▸ **Your objective**
Could you write out the lines below exactly, beginning with the first and finishing with the one that contains "Task: Select the key ($615) level label"?

□ □ □ □ □

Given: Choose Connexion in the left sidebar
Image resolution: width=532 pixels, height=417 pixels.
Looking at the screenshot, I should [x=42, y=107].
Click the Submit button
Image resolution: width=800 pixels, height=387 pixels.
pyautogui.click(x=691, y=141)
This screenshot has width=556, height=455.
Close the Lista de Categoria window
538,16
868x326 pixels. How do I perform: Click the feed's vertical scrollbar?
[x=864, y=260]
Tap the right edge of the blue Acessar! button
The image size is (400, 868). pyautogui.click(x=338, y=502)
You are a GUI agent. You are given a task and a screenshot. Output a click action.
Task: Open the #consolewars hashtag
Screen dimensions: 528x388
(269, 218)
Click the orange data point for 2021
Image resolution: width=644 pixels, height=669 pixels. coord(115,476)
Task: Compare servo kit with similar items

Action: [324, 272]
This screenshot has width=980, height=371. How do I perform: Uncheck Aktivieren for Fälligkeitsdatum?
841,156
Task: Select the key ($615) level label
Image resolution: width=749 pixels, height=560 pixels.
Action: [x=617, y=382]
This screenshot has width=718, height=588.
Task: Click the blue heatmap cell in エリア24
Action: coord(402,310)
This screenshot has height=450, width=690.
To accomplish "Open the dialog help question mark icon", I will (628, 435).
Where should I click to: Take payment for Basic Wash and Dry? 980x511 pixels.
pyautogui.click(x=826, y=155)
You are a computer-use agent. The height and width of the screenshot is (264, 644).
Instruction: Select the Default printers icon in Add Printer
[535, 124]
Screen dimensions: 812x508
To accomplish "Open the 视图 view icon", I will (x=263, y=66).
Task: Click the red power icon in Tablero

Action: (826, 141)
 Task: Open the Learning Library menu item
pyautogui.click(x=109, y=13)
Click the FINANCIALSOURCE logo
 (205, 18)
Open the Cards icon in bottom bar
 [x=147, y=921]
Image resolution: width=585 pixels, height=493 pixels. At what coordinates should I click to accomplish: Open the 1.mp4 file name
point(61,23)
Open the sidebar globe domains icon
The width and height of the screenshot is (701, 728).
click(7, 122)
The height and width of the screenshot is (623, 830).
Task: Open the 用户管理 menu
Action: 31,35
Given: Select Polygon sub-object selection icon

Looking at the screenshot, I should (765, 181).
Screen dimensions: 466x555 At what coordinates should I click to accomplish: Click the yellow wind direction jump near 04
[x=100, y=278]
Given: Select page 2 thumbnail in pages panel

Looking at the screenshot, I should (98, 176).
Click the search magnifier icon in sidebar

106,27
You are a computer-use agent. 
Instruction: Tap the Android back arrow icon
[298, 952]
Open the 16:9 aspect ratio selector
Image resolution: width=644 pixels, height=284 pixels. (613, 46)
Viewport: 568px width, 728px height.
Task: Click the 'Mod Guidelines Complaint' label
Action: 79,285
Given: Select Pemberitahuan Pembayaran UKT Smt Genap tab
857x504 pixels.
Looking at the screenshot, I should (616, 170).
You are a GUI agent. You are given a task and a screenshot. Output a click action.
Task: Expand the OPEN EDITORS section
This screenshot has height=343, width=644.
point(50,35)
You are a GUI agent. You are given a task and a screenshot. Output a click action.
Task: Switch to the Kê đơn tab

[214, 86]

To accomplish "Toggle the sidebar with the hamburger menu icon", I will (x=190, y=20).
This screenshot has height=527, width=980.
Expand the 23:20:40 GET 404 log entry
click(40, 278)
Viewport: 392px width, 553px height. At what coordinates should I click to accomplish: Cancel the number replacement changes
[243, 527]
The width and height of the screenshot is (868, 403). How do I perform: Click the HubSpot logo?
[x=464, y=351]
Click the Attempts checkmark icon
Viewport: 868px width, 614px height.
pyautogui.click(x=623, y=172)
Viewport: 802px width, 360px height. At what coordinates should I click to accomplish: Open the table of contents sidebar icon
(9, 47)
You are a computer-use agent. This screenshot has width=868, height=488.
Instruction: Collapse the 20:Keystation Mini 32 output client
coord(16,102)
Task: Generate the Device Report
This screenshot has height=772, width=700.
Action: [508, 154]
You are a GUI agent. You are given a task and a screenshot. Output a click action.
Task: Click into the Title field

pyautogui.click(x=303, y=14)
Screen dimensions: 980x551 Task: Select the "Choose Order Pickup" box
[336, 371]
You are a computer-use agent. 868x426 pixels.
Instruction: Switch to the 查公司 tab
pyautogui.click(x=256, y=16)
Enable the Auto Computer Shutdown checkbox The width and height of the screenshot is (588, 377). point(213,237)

□ □ □ □ □

▸ **Exercise result**
Given: Choose Connexion in the left sidebar
Image resolution: width=532 pixels, height=417 pixels.
Looking at the screenshot, I should [x=42, y=107].
Click the Submit button
Image resolution: width=800 pixels, height=387 pixels.
pyautogui.click(x=691, y=141)
This screenshot has width=556, height=455.
Close the Lista de Categoria window
538,16
868x326 pixels. How do I perform: Click the feed's vertical scrollbar?
[x=864, y=260]
Tap the right edge of the blue Acessar! button
The image size is (400, 868). pyautogui.click(x=338, y=502)
You are a GUI agent. You are given a task and a screenshot. Output a click action.
Task: Open the #consolewars hashtag
Screen dimensions: 528x388
(269, 218)
Click the orange data point for 2021
Image resolution: width=644 pixels, height=669 pixels. coord(115,476)
Task: Compare servo kit with similar items

Action: [324, 272]
This screenshot has width=980, height=371. How do I perform: Uncheck Aktivieren for Fälligkeitsdatum?
841,156
Task: Select the key ($615) level label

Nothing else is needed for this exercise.